In this context it is interesting that the recently published CRISTAL-study , a randomized open label trial on 2,857 patients in hypovolemic shock for various reasons (sepsis, trauma, or without sepsis or trauma), included the crucial first 6 hours of resuscitation  into the treatment protocol, showing completely different results. Treating the patient with any kind of colloid (starch, gelatin or albumin) compared to any kind of crystalloid, CRISTAL showed an improved 90-day survival, fewer days of mechanical ventilation and less need of vasopressors in the colloid group. No differences in the incidence of organ failure or renal replacement therapy were detected . The strategy of CRISTAL to combine different patient collectives and different colloids into one analysis may not be ideal. However, this study shows, for the first time, that an indication-based use of colloids - by the way: the majority of “colloid”-patients received a 3rd generation HES - might be advantageous to patients. In our opinion this is at least as helpful as demonstrating a probably artificial problem related to the continuous use of HES in large amounts after stabilization, i.e., the use of a potent drug in a way that is not well established in clinical practice.
Last but not least Haase et al. declare that “safer ways of using HES in critically ill patients have not yet been identified”. This is astonishing. First, in their own trial early hemodynamical stabilization was performed with HES and other colloids. This obviously was the basis of outcome success even in their septic patients who received crystalloids later on. A pure crystalloidal therapy from the very beginning of stabilization was not evaluated in any group of 6S. Therefore, there is no scientific basis of the author’s recommendation to principally rely on such a strategy in the future. Beyond that, there are clear hints in literature showing that a perioperative goal-directed therapy using HES during major surgery reduced postoperative complication rates, hospital stay and morbidity.

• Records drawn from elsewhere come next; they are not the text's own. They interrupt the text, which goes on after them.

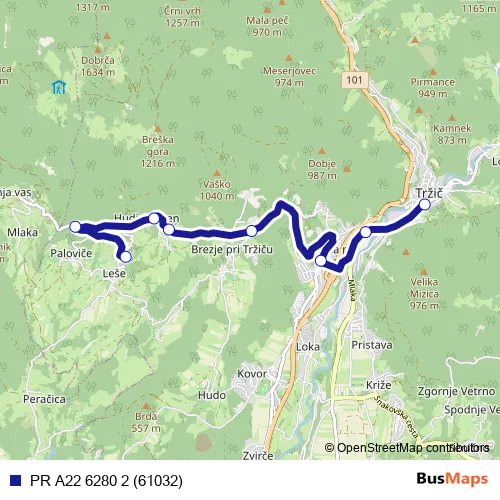Click the stop marker near Hudi Graben label
500x500 pixels.
154,218
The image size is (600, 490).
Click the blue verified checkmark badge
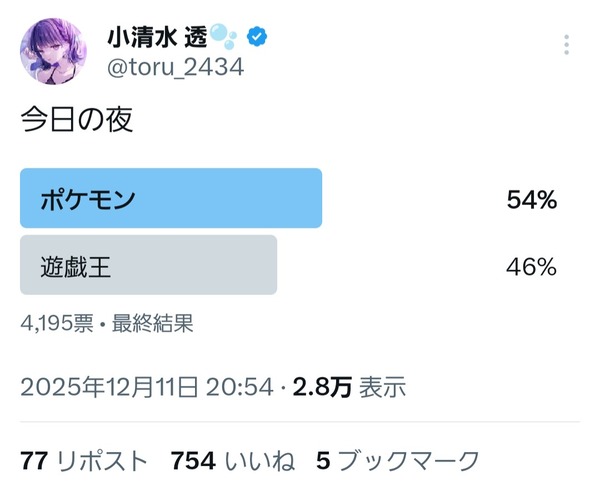257,38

Nevertheless, we agree with Haase et al. that in 2013 no patient should be treated with HES following initial stabilization, especially in sepsis. As a fact, this is what 6S actually shows.

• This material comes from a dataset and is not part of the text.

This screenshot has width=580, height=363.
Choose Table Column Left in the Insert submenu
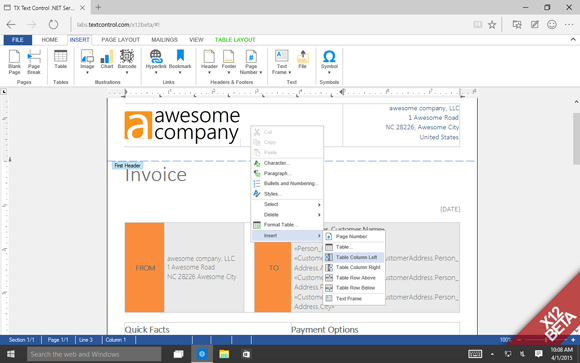(x=354, y=257)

We are grateful to each scientist who runs a large RCT addressing fluid and volume handling. However, twisting facts, ignoring contraindications, hiding vital information and over-interpreting results is not helpful to advance the scientific discussion. Rather, it is dangerous for the patients. It is not surprising that, after having carefully reconsidered also the latest data with the help of independent experts the Pharmacovigilance Risk Assessment Committe (PRAC) of the European Medicines Agency (EMA) revised its first decision from June markedly. This initiated the Coordination Group for Mutual Recognition and Decentralized Procedures - Human (CMDh) in October to vote for maintaining hydroxyethyl starches on the market for treatment of hypovolemia due to acute bleeding. Very soon, the European commission will make a final decision and it is most likely that it will be close to the CMDh-recommendation. The planned restrictions for septic, critically ill and burned patients are sensible and comprehensible. However, until today there are no high quality data supporting that for the initial stabilization phase in shock for any reason.